By Tabassum Zakaria and Alina Selyukh
WASHINGTON (Reuters) - The White House on Sunday accused Republicans of conducting political "fishing expeditions," while Republican lawmakers showed no let up in attacking President Barack Obama's administration for a culture of what they called cover-up and "intimidation."
With controversies on three fronts - the Internal Revenue Service, the administration's explanation of last year's Benghazi attack and the Justice Department's seizure of the Associated Press' phone records - White House senior adviser Dan Pfeiffer pushed back against suggestions that Obama was under a cloud of scandal.
"I think we've seen this playbook from Republicans before," Pfeiffer said on NBC's "Meet The Press."
"What they want to do when they are lacking a positive agenda is try to drag Washington into a swamp of partisan fishing expeditions, trumped-up hearings and false allegations. We're not going to let that happen."
Republicans are pressing for investigations and congressional hearings and have kept up a stream of criticism of the White House over the three issues, forcing the administration to repeatedly defend its actions.
For the time-being, Obama appears to be weathering the storm. A CNN/ORC International poll released on Sunday showed 53 percent of Americans approve of the way Obama is doing his job, with 45 percent saying they disapprove.
More than six in 10 respondents said the president's statements about the IRS scandal are completely or mostly true, with 35 percent disagreeing. On the handling of the attack on the U.S. diplomatic post in Benghazi, Libya last September, only 42 percent of respondents were satisfied, according to the telephone survey of 923 adults conducted on Friday and Saturday.

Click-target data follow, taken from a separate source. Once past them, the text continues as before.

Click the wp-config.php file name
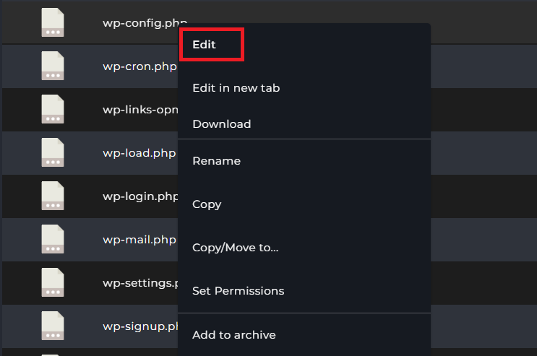This screenshot has width=537, height=356. click(x=139, y=23)
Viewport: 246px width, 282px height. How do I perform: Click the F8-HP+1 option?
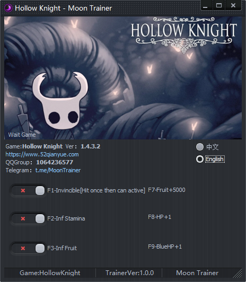tap(160, 217)
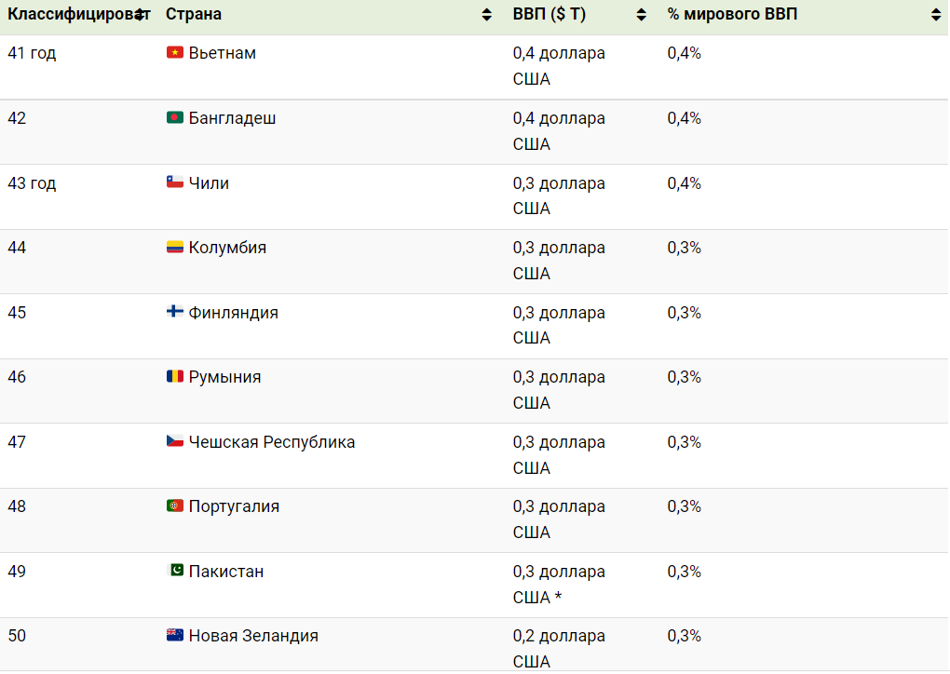The width and height of the screenshot is (950, 674).
Task: Click the Finland flag icon
Action: click(174, 313)
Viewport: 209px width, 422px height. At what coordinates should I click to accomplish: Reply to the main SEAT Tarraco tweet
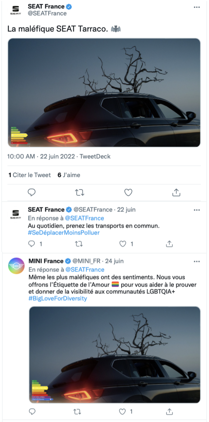point(32,193)
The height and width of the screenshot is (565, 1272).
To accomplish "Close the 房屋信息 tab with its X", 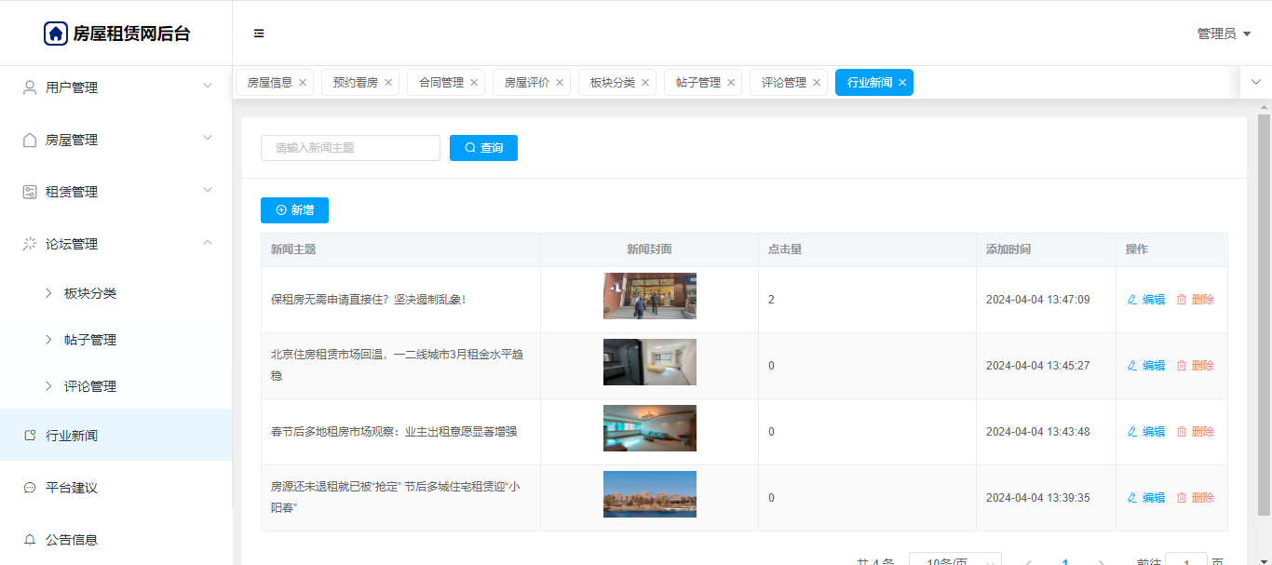I will [x=303, y=83].
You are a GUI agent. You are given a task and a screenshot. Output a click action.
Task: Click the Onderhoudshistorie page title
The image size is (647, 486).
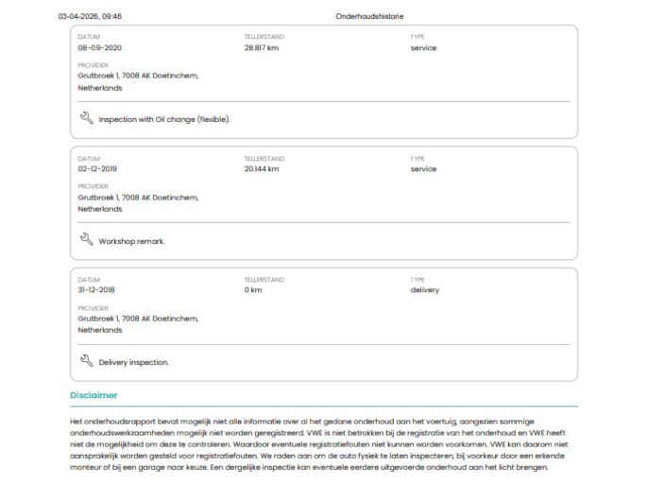coord(366,16)
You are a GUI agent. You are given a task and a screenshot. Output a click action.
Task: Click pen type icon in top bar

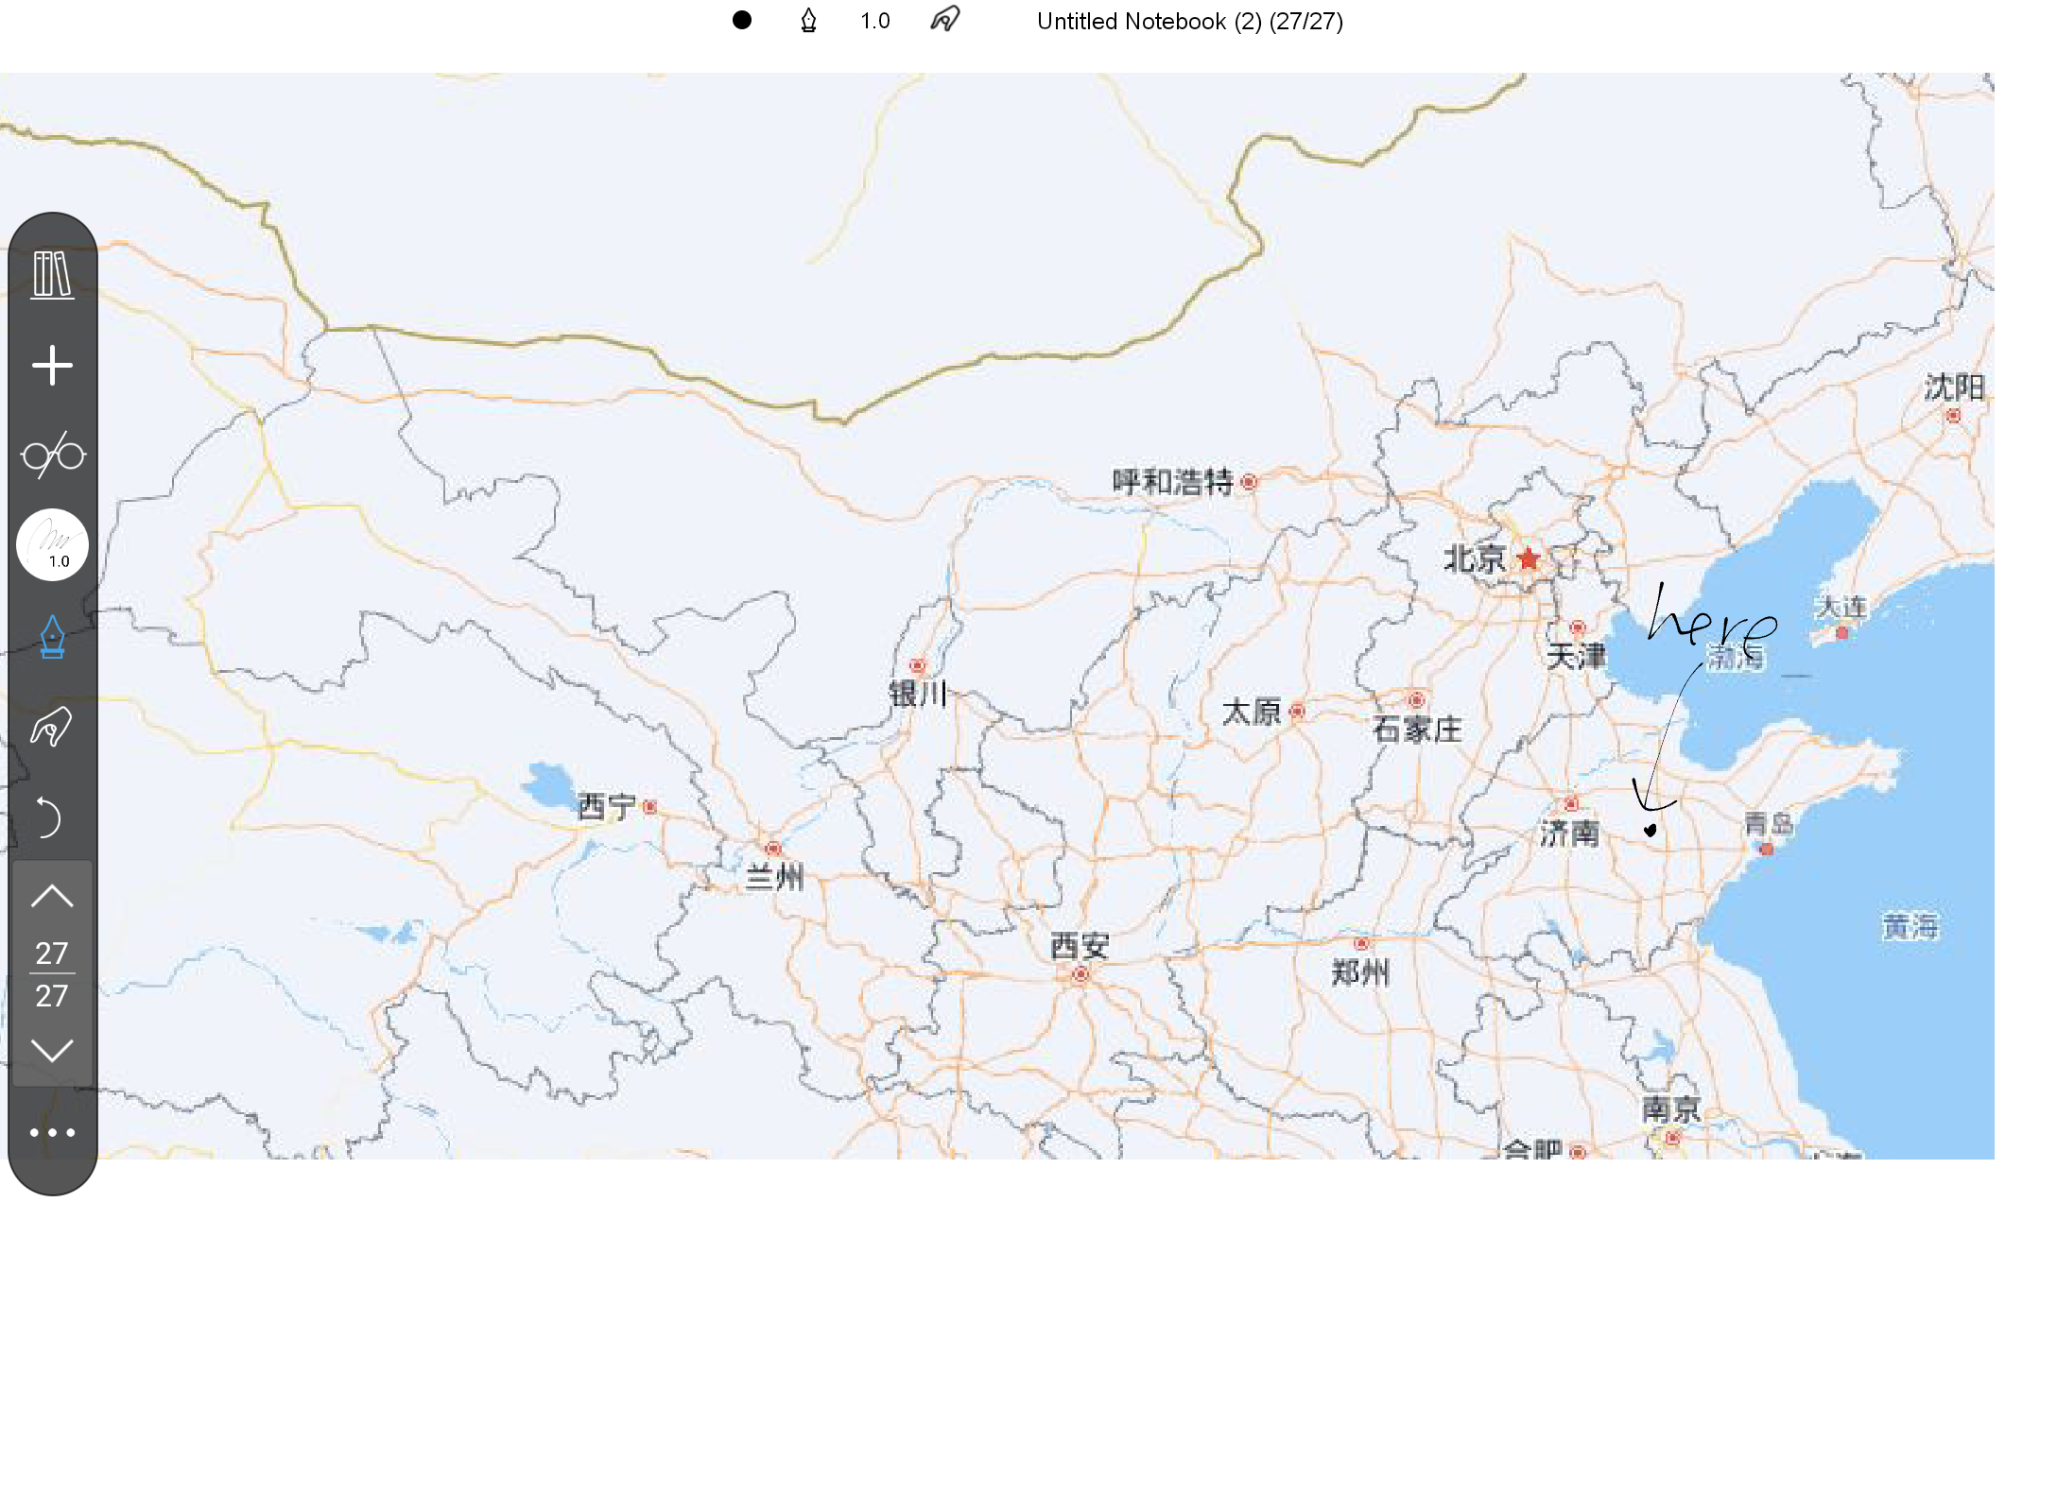coord(808,20)
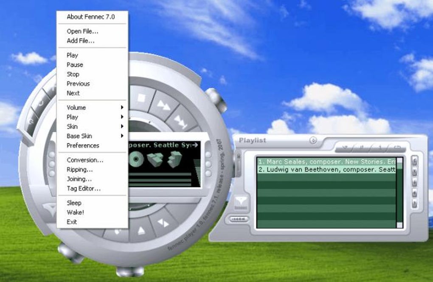Select the fast-forward icon on the player wheel
The width and height of the screenshot is (433, 282).
pyautogui.click(x=165, y=106)
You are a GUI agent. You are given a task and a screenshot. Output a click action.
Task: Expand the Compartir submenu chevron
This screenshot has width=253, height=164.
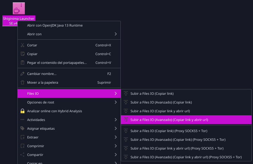point(116,155)
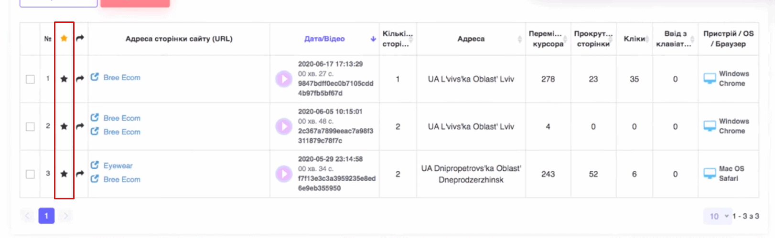Open external link icon next to Eyewear
The width and height of the screenshot is (775, 238).
tap(95, 165)
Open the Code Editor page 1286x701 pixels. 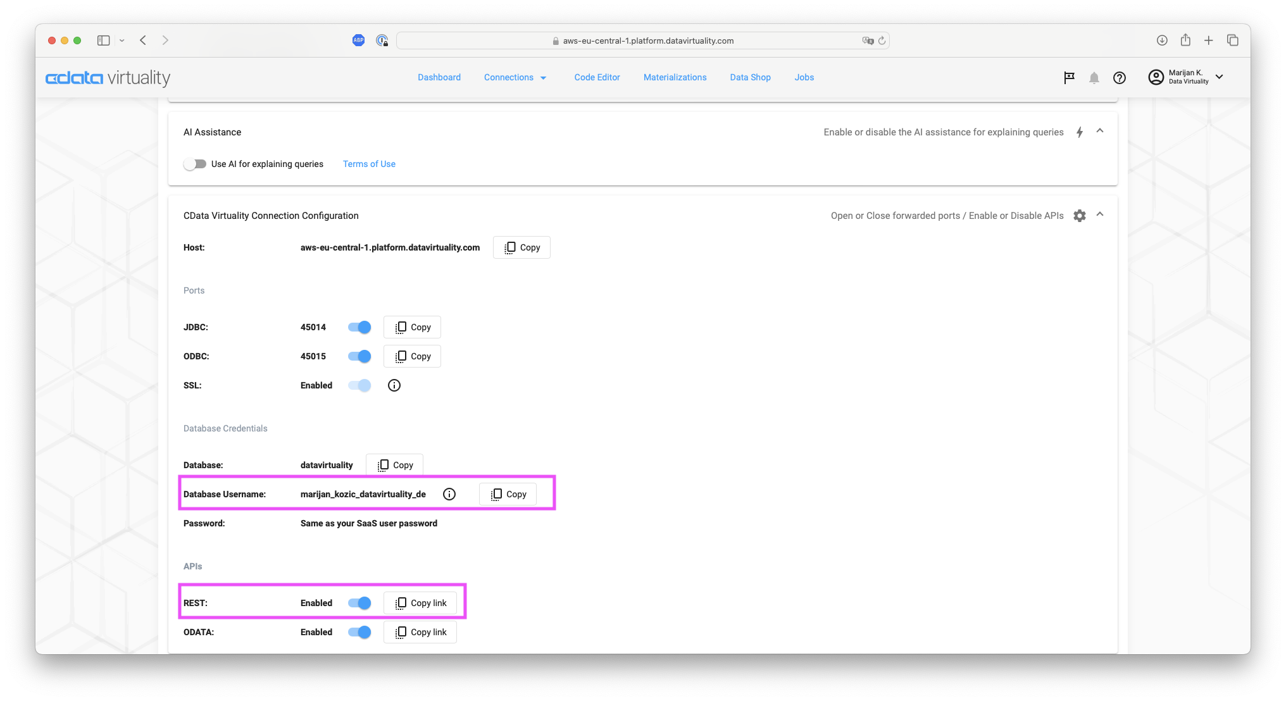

The White House has repeatedly expressed outrage about the conduct of the IRS in focusing on conservative political groups for additional scrutiny and Obama has said he first learned about it this month. Still, that has not dampened Republican criticism.
"There is a culture of intimidation throughout the administration. The IRS is just the most recent example," Senate Republican leader Mitch McConnell said on "Meet The Press."
Republican lawmakers said they still do not know who was responsible for the tax authority's targeting of conservative groups and want further investigation. The Senate Finance Committee and the House Oversight and Government Reform Committee will hold hearings on it this week.
Senator Rob Portman, a Republican on the Senate Finance Committee, said on ABC's "This Week" that a special counsel may be needed to investigate "because it has to be independent of the White House."
Acting IRS Commissioner Steven Miller was fired last week and Obama has pledged new checks and safeguards to prevent anything similar from happening again.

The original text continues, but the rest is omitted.